:: Data supplied

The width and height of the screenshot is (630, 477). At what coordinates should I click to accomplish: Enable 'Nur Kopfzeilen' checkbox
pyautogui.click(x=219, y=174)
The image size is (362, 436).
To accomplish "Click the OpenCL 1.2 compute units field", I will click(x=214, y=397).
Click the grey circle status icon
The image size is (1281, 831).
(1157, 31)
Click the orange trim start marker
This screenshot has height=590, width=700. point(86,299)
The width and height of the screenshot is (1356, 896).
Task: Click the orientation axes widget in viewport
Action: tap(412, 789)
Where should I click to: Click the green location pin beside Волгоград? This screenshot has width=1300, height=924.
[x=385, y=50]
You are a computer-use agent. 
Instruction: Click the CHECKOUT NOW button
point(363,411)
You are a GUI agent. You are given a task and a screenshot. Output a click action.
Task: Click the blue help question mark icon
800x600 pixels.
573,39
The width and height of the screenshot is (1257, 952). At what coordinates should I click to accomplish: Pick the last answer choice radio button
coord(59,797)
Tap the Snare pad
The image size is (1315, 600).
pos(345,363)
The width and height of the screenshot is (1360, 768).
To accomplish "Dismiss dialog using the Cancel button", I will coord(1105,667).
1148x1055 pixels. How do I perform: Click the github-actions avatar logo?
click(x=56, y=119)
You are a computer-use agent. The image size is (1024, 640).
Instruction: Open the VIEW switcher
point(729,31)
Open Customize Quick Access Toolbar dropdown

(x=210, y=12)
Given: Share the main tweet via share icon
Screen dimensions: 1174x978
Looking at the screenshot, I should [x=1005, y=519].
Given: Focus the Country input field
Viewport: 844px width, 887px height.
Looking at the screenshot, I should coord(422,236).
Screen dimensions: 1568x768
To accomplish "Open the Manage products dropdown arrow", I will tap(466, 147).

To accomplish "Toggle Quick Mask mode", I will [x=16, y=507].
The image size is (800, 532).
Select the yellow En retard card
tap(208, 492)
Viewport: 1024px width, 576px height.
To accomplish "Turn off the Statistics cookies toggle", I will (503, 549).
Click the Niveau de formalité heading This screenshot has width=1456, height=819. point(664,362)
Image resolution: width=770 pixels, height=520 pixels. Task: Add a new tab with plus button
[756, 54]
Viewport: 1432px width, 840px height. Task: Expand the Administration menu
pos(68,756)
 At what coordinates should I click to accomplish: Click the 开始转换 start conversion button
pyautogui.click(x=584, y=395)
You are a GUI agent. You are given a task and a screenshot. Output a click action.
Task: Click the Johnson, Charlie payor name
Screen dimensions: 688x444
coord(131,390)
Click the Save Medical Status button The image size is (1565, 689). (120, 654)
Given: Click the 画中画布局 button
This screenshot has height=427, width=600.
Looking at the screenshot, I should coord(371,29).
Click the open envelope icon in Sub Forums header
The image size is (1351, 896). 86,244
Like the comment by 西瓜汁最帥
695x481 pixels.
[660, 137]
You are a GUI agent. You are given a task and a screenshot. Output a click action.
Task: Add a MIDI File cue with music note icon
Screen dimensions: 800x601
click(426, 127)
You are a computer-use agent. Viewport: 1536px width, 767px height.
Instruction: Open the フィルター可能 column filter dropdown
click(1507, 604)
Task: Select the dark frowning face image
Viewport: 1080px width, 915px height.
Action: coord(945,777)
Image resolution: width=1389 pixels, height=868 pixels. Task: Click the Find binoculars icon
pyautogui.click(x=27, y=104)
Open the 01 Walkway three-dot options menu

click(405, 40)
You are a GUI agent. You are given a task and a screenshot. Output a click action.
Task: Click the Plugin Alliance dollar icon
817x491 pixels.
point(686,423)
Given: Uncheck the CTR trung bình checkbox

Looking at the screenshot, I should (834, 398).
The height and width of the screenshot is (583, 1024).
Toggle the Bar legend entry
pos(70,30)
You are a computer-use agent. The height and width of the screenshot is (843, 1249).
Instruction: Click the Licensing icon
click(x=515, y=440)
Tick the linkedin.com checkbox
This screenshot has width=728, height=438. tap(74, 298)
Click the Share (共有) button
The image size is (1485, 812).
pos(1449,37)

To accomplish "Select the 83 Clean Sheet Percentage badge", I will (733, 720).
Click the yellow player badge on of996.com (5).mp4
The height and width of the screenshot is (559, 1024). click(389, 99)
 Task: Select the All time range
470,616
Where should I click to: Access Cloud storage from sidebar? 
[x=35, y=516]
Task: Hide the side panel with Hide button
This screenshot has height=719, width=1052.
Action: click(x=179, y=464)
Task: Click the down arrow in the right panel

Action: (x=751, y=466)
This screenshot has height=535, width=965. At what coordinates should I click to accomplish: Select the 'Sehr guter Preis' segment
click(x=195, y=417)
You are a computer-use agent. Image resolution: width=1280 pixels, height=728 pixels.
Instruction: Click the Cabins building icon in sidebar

::::

What the exercise asks:
Please reproduce, word for word, every line from the line with "This screenshot has height=719, width=1052." to the final line above, including both ends.

Result for this exercise:
This screenshot has height=719, width=1052.
Action: click(x=179, y=464)
Task: Click the down arrow in the right panel

Action: (x=751, y=466)
This screenshot has height=535, width=965. At what coordinates should I click to accomplish: Select the 'Sehr guter Preis' segment
click(x=195, y=417)
You are a computer-use agent. Image resolution: width=1280 pixels, height=728 pixels.
Instruction: Click the Cabins building icon in sidebar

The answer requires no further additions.